This playlist is a virtual casebook for the Corporations course. I designed it as a substitute for the traditional hardbound casebook.
[Note: I use additional transactional materials in my class (see here for an example). If you are a student in my class, you will receive them as indicated in the syllabus. If you are an instructor who is considering adopting this casebook, please contact me for the additional materials.]

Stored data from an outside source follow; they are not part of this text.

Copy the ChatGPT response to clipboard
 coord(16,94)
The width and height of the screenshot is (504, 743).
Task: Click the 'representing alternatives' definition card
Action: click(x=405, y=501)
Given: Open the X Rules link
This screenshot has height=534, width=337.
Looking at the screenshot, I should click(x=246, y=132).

Compared to standard casebooks, I use fewer cases, but I edit them sparingly and sometimes not at all. One reason for this is that the number of seminal cases in corporate law is small. I believe you are better served by knowing the important cases well, rather than by skimming a lot of less important cases. Additionally, much of corporate law consists of broad standards that take on real meaning only in their application. That is why understanding the law often requires reading the full facts of the opinion. The judges clearly considered these factual details important, even on appeal, and so should you! The other reason for focusing on fewer cases is that I want to give you the time necessary to understand the underlying business scenarios, and to reflect on the interactions of the rules discussed in the cases. In corporate law, this is not easy. The structures and transactions are often complex. Please try to understand them as best you can.

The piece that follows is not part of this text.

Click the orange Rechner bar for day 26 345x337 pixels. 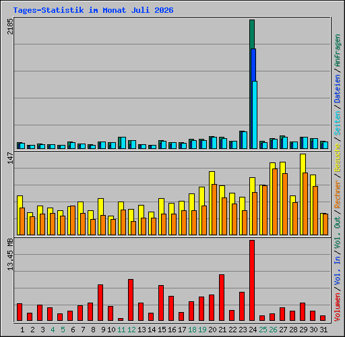coord(275,202)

I have organized the materials largely around the doctrine and particular corporate events. But any one case involves multiple issues, including the underlying business issues. You will learn better if you try to understand the full case, rather than zooming in narrowly on the headline doctrine.
With one exception, all of the cases in these materials are either Delaware or federal cases. Delaware law is the dominant corporate law of the United States. In the U.S., each state has its own corporate law, and the applicable law is the law of the state of incorporation. Corporations are free to incorporate where they want, in return for paying incorporation tax (“franchise tax”) in that jurisdiction. Delaware has attracted more than half of all public corporations and many private corporations in the U.S. (Delaware derives a third of its state revenue from the franchise tax!) Furthermore, Delaware is also the model followed by many other states. As a result, I see no point in teaching you other states’ law. I occasionally use other countries’ laws to expose you to alternative arrangements; the variance between countries is much larger than between US states.
For similar reasons, I teach only corporations proper. I do not cover partnerships, limited liability companies (LLCs), or the many other entity forms now available. These other forms are undoubtedly important in practice. But an introductory course cannot teach the nuanced differences between these forms, many of which lie in tax law. So I only give you a brief warning about involuntary partnership in the first class. However, the commonalities between the various entity forms are great. So if you understand corporate law and the underlying business problems, I trust you will easily learn the other forms when the need arises.
Bylaws = a corporation’s secondary governing document (cf. DGCL 109(b)). The charter can provide, and usually does provide, that the board can amend the bylaws without shareholder consent (DGCL 109(a); contrast the charter itself, which can only be amended by board and shareholders jointly, DGCL 242(b)).
Certificate of Incorporation = a corporation’s founding and primary governing document (cf. DGCL 102).
Charter = certificate of incorporation.
Common stock / share: see share.
Debt holders = creditors.
Dividends = an official distribution of cash or other assets to all shareholders of one class. Even though dividends are generally the only way shareholders as a group get a return on their investment (individual shareholders can also sell their shares, but that only puts the buyer of the shares into the seller's shoes), dividends are in the board's discretion (DGCL 170(a)).
Equity; equity capital = the excess of assets over liabilities, if any (or equivalently, non-debt financing).
Equity holders = shareholders. The term derives from the fact that roughly speaking, equity is available for distribution to shareholders.
Limited liability = no liability (of shareholders). The expression “limited” comes from the observation that shareholders stand to lose whatever they put into the corporation, as this is available to satisfy the corporations' creditors' claims. However, shareholders have no liability beyond that, absent pathological circumstances.
Merger = the fusion of two corporations into one (cf. DGCL 251).
Preferred stock / share = stock with special rights (“preferences”), generally with respect to dividends. A standard term is that preferred shares are entitled to a certain dividend per year, payable if and when a dividend will be paid to common stockholders. In return, preferred shares often do not carry voting rights.
Public corporation = a corporation whose stock is publicly traded, usually on a regulated stock exchange such as the New York Stock Exchange.
Share = an interest in the corporation with rights that are defined by the corporation’s charter. Unlike debt, shares do not provide a right to fixed payouts. Rather, the board decides if and when shareholders will receive so-called dividends. The default rule is that each share provides one vote (cf. DGCL 212) and equal dividend rights; such shares are called “common shares” or “common stock.”
Stock = a synonym or collective term for shares (as in “twenty shares of the corporation’s stock”).